U.S. War Department

File No. 48-32


Judge Advocate General's Office

(Copy #      of 74)
23 April 1945
By authority of A. C. of S., G-2
Date 23 4/ '45 Initials (S.B.)


Because there has been considerable discussion of the issue of loyalty of persons of so-called "dual citizenship" in the present war, this report of interrogation of an American-born Japanese P/W, who volunteered to serve as a radio monitor in Japan, is being reproduced. P/W was captured 9 July 1944 on Saipan and interrogated in the U.S.A. 31 March 1945. Information given is considered truthful on civil matters but unreliable as regards military.

    Opinion of U.S. Broadcasts. Evaluation of Japanese Medical Services. Temporary Workers. Uniforms Worn by Radio Monitors. Pay of Radio Monitors. Pay of Regular Army Men in Overseas Service.


P/W 1458 was born in Waimalu, Oahu, Hawaii, on 9 March 1921. He graduated from Farrington High School, Honolulu, in June 1939, and in August went to Japan; completed one year at Meiji University but lost interest in his subject -- commerce -- and dropped out in 1943. (Probably because of Japanese language difficulties). P/W's brother and sister are still living in Hawaii.

-=-=-

→ Tasks to carry out
A: List the topics named in the interrogation report's line that begins "Opinion of U.S. Broadcasts."
B: Go on with the interrogation report from its final sentence.

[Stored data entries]

-=-=-

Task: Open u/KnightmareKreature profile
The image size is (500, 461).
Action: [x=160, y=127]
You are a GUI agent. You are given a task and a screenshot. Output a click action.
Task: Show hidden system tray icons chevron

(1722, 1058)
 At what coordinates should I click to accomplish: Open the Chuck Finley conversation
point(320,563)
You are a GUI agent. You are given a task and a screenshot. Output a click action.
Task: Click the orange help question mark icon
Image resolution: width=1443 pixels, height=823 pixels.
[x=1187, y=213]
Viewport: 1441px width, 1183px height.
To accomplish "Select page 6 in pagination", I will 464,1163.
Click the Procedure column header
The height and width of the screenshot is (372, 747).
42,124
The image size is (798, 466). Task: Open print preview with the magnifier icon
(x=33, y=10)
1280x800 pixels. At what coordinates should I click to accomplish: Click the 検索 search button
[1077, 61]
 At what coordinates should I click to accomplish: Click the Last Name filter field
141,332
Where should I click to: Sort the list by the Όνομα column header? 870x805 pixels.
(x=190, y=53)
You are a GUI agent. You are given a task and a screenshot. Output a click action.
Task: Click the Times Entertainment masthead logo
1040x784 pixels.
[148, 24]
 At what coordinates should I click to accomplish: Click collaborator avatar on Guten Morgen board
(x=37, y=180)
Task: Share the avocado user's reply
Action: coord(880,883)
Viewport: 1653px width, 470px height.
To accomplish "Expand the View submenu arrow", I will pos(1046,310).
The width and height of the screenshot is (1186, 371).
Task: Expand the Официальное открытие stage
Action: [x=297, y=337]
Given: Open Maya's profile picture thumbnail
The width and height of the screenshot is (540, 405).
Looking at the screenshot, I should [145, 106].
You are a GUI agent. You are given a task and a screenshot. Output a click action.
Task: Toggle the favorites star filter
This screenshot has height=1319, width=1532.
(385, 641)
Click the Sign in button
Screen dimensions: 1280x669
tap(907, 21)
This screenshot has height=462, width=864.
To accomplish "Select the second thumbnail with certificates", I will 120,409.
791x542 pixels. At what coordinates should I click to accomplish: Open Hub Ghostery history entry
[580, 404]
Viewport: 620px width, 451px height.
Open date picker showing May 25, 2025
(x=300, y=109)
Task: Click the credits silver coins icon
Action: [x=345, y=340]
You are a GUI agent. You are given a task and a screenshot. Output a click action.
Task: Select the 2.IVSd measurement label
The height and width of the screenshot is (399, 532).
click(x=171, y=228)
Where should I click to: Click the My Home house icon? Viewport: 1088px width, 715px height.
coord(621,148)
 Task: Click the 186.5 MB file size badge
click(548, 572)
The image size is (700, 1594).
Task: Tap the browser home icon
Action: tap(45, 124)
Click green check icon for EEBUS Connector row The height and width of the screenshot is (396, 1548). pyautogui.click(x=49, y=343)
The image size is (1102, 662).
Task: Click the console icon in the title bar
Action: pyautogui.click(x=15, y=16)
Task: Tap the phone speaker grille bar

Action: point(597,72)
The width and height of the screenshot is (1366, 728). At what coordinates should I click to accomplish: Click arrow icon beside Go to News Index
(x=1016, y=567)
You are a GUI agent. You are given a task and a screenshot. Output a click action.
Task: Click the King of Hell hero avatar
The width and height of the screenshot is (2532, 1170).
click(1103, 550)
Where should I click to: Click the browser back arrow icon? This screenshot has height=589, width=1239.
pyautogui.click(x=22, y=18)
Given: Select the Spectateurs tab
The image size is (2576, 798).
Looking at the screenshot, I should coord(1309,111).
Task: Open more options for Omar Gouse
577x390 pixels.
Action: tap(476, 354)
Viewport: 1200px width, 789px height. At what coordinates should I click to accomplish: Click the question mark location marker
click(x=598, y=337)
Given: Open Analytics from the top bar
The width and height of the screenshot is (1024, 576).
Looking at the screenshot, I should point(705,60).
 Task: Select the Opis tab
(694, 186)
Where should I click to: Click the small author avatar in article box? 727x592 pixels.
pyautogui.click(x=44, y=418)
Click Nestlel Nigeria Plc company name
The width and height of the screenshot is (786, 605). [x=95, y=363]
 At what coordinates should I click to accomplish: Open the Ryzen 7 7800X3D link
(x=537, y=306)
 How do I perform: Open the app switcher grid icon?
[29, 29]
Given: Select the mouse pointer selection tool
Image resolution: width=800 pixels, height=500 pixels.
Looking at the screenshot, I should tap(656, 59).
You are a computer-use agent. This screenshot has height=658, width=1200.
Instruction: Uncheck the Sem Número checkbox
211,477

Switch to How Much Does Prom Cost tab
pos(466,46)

-=-=-

→ Answers to each task
A:
Opinion of U.S. Broadcasts
Evaluation of Japanese Medical Services
Temporary Workers
Uniforms Worn by Radio Monitors
Pay of Radio Monitors
Pay of Regular Army Men in Overseas Service

B:
Training at Meiji University:

While P/W was a student at Meiji, he took the regular military training, which was given to all students once a week. At first it took only two hours, but after the spring of 1942 it was stepped up to three. It consisted chiefly of close order and bayonet drills. On only one occasion did P/W fire live ammunition; his group went over to Narashino, Chiba Prefecture, for this practice. P/W fired 3 rounds. On rainy days, trainees would hear lectures on tactical problems, which P/W did not understand.

Once a year, the trainees went out for Yagai Kyoren (field training). They spent about three days on bivouac, and in mock battle exercises. No live ammunition was used, but blanks were issued for the maneuver.

Uniform for military training was a special plain brown uniform, with no insignia or chevrons of any kind.

Mizuho Gakuen Experience:

Upon arrival in Japan, P/W entered the Mizuho Gakuen, a special dormitory-school in the city of Kawasaki for Nisei, both male and female, desiring to learn Japanese. This school is at Masugata Yama in Inada Noborito; and is under the supervision of the Takumu Sho (Ministry for Overseas Affairs). At first the course consists mainly of Japanese language study, but, as the students become more proficient, they begin to study Japanese history and geography. At the height of its enrollment, the school had about eighty students; at present, (P/W believes) it is down to thirty.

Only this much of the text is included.